As I have pointed out before, Lacanian Jouissance (as Žižek points out extensively throughout his writings (is ubiquitous throughout human experience in its recognition of the deep and intimate relationship between pleasure and displeasure. To summarize Lacan: when having sex we experience pleasure at a conscious level while experiencing displeasure at an unconscious one. This is why sex is always an experience of working toward a threshold that will take us out of a place that we’re really enjoying at the time. Lacan then reverses this to recognize that many of our psychological symptoms are the result of experiencing displeasure at a conscious level while actually taking pleasure in it at a subconscious one. And think about it: why else would we keep repeating behaviors that repeatedly give us displeasure unless they were, at some deeper level, actually giving us pleasure?

What I’ve recently come to realize, after reading the Life Explores issue Inside the Criminal Mind: Understanding How Bad People Think, is the extent to which the Jouissance dynamic plays in horror movies. Once again, we have to ask why we keep going back to something that on the surface gives us such displeasure. Why do we repeatedly put ourselves through this?

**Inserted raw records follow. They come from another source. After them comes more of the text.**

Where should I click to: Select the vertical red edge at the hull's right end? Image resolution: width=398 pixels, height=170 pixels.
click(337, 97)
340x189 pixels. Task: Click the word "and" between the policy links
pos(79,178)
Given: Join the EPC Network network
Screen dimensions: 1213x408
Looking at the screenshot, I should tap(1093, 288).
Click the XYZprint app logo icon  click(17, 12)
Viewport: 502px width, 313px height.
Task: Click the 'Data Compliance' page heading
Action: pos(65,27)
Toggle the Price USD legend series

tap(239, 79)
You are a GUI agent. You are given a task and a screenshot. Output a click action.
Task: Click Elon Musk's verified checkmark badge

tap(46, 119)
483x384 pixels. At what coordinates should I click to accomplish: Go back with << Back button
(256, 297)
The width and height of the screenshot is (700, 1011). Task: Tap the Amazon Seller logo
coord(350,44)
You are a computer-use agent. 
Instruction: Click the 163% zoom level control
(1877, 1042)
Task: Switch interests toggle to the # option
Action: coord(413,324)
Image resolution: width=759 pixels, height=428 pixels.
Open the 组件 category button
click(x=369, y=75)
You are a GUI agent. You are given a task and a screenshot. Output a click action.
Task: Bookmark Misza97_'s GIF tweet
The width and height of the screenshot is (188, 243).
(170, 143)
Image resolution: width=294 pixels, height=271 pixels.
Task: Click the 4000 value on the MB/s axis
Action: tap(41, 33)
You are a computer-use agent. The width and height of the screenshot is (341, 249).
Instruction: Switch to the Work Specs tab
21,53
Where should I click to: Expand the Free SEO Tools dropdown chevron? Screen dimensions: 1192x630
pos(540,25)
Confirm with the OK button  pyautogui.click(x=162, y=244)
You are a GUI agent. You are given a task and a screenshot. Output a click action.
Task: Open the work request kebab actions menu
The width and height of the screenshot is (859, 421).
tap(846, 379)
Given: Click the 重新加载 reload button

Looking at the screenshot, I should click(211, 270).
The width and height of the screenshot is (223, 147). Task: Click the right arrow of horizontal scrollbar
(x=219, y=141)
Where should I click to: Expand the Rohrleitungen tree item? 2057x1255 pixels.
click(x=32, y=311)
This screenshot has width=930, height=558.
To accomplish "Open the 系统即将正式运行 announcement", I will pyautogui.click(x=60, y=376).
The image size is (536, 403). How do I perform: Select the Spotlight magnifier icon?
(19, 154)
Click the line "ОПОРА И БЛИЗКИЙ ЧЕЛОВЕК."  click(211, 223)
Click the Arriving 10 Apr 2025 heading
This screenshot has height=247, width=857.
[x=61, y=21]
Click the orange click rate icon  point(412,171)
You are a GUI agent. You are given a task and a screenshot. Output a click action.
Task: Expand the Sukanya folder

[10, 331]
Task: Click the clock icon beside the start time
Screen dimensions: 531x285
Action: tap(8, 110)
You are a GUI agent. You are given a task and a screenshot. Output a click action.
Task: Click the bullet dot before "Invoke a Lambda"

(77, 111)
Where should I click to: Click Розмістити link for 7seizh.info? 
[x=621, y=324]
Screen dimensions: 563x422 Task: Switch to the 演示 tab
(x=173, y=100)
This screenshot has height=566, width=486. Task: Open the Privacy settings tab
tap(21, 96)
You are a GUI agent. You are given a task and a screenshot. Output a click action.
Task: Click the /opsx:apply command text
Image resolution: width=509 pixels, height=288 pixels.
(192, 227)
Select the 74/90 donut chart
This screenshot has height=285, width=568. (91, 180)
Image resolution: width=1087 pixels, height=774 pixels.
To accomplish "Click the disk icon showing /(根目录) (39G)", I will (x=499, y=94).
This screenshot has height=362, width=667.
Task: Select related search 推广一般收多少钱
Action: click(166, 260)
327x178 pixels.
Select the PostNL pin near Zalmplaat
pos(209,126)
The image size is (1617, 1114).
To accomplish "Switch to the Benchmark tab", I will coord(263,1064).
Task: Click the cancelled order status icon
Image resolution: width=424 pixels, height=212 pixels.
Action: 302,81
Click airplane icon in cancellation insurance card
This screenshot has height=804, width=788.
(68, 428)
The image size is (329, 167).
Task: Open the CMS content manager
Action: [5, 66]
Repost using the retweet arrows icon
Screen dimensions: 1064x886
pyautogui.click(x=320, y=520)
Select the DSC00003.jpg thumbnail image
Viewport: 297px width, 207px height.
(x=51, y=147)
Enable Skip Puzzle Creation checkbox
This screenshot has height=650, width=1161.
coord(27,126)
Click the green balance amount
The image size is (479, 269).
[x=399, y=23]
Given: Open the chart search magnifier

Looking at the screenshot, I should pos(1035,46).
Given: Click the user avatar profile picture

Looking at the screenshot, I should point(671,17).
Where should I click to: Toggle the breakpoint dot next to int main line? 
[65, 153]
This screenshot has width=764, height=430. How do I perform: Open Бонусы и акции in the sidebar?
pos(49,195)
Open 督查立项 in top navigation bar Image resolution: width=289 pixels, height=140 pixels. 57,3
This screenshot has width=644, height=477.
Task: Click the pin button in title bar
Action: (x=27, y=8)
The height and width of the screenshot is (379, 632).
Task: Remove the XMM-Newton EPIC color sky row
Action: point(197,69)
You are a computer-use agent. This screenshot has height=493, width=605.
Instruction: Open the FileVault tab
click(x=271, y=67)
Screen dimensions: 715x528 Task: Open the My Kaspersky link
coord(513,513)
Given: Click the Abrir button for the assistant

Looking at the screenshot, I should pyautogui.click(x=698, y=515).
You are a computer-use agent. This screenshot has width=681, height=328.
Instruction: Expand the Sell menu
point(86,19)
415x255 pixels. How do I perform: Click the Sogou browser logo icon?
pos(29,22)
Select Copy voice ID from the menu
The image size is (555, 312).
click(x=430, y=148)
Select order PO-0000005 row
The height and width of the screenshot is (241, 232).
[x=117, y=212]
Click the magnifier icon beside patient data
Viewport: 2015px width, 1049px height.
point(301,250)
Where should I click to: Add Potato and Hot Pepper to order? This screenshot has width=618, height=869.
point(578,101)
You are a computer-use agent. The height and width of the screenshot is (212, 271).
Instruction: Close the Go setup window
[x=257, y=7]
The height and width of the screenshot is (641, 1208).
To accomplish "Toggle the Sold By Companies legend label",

But the plot thickens when we consider a common trope in horror (an outright form of manipulation when we think about it). A character in the movie opens the basement door and proceeds cautiously down the stairs. We, of course, squirm and think:

YOU FUCKING IDIOT!!!!!!!!!!!!!!

We literally get angry at the character and may even feel a sense of justice served should that character get killed by whatever’s in the basement. Yet, at the same time, we feel fear for the character. It’s as if the trope manages to evoke hostility, which gives us displeasure at a conscious level, and converts that hostility into fear which also gives us displeasure. But you have to ask how, in the end, this all adds up to a desirable and even pleasant experience.
d63
Posts: 755
Joined: Sat Apr 05, 2014 4:55 pm

Re: Postcards:

Post by d63 »

It’s like I’ve always said: I always base the value of the work of another on what I can use. And by that standard, one of the more interesting articles I came across in the latest issue of Philosophy Now is the interview of Nat Rutherford whose primary focus is on the relationship between happiness and morality. He starts with a deconstruction of the individualistic nature of happiness (since, if you really think about it, our happiness tends to be social in nature (why else would we do what we do on social media? (then proceeds to equally deconstruct the more social nature of morality –that is since happiness tends to also be a personal experience. What he eventually lands on is an Aristotelian mean between the individual and the social. And think about it: no every-man-for-themselves, dog-eat-dog society could possibly survive while, equally, it would be unrealistic and likely unproductive for everyone to be Mother Theresa.

This has forced me to rethink a couple of my own conceptual models. First of all, I have come to realize that while we may have started with the primal mode of competitive evolutionary adaption as one cell organisms and EVOLVED into the cooperative as we grew more complex, this does not mean that our evolution as a species must exclude the competitive. It must, rather, assimilate it and use it to the ends of the cooperative much as we do with sports as well as market forces without the one-sided extremism of Neo-Liberalism. And we should do likewise with the Metaphysics of Power that flowered from the earlier competitive mode and the Metaphysics of Efficiency that blossomed as we became more cooperative.

And yet again I get to do one of my favorite things: establish a bridge between theory (a kind of selfish pursuit: self creation (and the political: a social/political pursuit. The point I am trying to make here has some very real political and policy implications.